If you’re still on the fence, HashiCorp’s own docs on Backends and State are worth a read. Also: don’t put the backend config behind lots of indirection. We want it obvious and consistent, not clever.
Modules That Don’t Hate Their Future Maintainers
Our favourite terraform modules have three qualities: clear intent, stable interfaces, and minimal side effects. They’re also unapologetically boring. That’s a compliment.
We start module design by writing the README first: what does this module create, what does it not create, and what are the non-goals? Non-goals matter because modules tend to “grow” until they become unreviewable. If the README says “this module only creates a VPC and subnets,” then someone adding an EKS cluster to it is clearly committing a crime.
Next, we standardise inputs and outputs. Inputs should be typed, documented, and validated. Outputs should be the small set of values other stacks genuinely need. If everything is output “just in case,” you’ll end up with tight coupling and downstream breakage.
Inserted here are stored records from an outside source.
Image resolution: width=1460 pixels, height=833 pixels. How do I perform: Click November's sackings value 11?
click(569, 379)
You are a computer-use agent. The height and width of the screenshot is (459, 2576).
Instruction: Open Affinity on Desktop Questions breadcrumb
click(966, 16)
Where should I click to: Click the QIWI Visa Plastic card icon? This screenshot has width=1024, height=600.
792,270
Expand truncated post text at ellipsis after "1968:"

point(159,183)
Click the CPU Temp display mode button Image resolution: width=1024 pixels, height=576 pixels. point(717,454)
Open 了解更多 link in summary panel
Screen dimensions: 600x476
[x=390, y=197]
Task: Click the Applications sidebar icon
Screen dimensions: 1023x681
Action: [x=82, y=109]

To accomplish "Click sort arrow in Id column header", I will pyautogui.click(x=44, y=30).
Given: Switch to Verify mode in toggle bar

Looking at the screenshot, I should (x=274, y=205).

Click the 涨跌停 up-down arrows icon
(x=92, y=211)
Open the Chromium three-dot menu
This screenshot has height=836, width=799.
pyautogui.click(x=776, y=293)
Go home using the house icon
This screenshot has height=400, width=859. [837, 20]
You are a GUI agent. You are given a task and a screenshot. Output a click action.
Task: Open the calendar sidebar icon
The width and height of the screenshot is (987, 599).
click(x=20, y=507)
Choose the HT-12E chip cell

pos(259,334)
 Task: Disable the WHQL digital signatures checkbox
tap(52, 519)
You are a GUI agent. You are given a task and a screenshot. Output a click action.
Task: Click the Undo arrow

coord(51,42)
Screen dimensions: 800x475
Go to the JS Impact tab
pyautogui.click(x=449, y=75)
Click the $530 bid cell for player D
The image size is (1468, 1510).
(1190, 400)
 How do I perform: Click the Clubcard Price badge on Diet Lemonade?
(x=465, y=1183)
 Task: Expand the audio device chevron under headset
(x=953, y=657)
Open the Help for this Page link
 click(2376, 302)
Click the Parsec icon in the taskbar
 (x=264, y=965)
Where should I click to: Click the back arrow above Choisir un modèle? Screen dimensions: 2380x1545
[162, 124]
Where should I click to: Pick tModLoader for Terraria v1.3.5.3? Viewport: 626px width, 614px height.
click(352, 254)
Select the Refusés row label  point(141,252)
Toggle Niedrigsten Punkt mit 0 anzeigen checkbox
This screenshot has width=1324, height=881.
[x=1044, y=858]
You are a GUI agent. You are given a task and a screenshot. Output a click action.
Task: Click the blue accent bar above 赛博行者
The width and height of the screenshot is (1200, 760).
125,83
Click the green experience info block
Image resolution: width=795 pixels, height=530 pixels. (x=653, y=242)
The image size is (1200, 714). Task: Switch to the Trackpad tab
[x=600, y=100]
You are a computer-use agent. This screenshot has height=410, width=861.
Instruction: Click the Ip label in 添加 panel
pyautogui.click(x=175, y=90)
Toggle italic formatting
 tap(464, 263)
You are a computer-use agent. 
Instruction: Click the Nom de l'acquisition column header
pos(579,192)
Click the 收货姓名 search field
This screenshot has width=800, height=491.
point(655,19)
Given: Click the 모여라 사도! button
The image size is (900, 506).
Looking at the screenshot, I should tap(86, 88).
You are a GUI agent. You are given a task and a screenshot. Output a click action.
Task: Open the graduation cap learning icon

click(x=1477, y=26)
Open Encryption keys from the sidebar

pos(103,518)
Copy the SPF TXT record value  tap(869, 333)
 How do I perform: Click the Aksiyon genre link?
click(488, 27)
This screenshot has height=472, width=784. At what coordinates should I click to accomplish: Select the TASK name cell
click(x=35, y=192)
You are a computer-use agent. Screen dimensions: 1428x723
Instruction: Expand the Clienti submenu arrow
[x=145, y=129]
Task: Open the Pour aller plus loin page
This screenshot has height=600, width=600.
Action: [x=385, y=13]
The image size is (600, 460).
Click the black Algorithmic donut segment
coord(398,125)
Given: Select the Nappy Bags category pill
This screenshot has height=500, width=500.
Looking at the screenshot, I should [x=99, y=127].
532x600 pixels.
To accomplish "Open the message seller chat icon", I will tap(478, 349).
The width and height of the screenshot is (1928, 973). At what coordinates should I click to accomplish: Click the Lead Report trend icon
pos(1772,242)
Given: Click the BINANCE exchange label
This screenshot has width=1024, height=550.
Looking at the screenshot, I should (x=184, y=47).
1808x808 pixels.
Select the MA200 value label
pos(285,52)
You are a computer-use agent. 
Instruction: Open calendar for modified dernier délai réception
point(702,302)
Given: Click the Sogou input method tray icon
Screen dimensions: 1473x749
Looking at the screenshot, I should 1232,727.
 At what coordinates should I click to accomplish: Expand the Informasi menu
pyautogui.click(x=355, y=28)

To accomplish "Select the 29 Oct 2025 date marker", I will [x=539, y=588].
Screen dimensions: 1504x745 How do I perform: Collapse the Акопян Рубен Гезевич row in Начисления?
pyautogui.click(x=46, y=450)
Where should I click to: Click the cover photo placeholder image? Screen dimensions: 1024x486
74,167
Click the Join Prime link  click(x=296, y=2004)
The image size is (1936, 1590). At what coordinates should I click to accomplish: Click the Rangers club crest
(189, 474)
A quick pattern we use often is consistent naming/tagging via locals, while keeping the rest explicit:
variable "env" {
type = string
description = "Environment name, e.g. dev/stage/prod"
}
variable "app" {
type = string
description = "Application or service identifier"
}
locals {
name_prefix = "${var.app}-${var.env}"
tags = {
app = var.app
env = var.env
}
}
output "name_prefix" {
value = local.name_prefix
}
We also version modules like real software. Pin them. Change them deliberately. If you source from Git, use tags/SHAs, not “main”. And don’t be afraid to publish an internal module registry if your org is big enough—HashiCorp has guidance on Module registries.
Most importantly: modules should be easy to delete. The day we can’t remove a module without archaeology is the day we know we’ve built a dependency trap.
Plan Reviews: Treat Terraform Like Code, Not Magic
Terraform shines when we treat it like code: peer-reviewed, tested, and merged through a pipeline. It gets… exciting… when we treat it like a wizard’s spell book. We’ve learned (often the hard way) that “I ran apply and it seemed fine” is not a change management process.
Our baseline workflow: developers open a PR, the CI pipeline runs terraform fmt, terraform validate, and a terraform plan against the target workspace/environment. The plan output is posted back to the PR for humans to review. Only after approval do we allow an apply—ideally automated, and ideally only from CI.
We also try to make plans readable. That means stable addresses (don’t unnecessarily rename resources), minimal use of count when for_each provides clearer identity, and not forcing replacements unless it’s truly required. When a plan shows “forces replacement” on a production database, we want it to be a very intentional moment, not a surprise.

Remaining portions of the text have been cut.